Dataset entries:
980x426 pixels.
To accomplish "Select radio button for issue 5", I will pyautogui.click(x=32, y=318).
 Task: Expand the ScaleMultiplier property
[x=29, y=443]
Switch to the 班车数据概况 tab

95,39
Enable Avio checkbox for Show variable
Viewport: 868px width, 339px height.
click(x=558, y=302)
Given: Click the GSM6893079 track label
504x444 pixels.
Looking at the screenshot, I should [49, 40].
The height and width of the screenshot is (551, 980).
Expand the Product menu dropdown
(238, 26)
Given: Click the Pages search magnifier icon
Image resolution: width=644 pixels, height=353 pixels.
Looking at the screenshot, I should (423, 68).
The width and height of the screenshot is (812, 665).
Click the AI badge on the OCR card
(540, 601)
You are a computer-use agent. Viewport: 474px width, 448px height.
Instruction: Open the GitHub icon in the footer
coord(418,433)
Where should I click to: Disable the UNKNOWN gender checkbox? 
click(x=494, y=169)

**INSTRUCTIONS FOR THE TASK**
Starting at the line that holds "Switch to the 班车数据概况 tab", retype each line exactly through the end of the entries, both ends included.

**PROBLEM SOLUTION**
Switch to the 班车数据概况 tab

95,39
Enable Avio checkbox for Show variable
Viewport: 868px width, 339px height.
click(x=558, y=302)
Given: Click the GSM6893079 track label
504x444 pixels.
Looking at the screenshot, I should [49, 40].
The height and width of the screenshot is (551, 980).
Expand the Product menu dropdown
(238, 26)
Given: Click the Pages search magnifier icon
Image resolution: width=644 pixels, height=353 pixels.
Looking at the screenshot, I should (423, 68).
The width and height of the screenshot is (812, 665).
Click the AI badge on the OCR card
(540, 601)
You are a computer-use agent. Viewport: 474px width, 448px height.
Instruction: Open the GitHub icon in the footer
coord(418,433)
Where should I click to: Disable the UNKNOWN gender checkbox? 
click(x=494, y=169)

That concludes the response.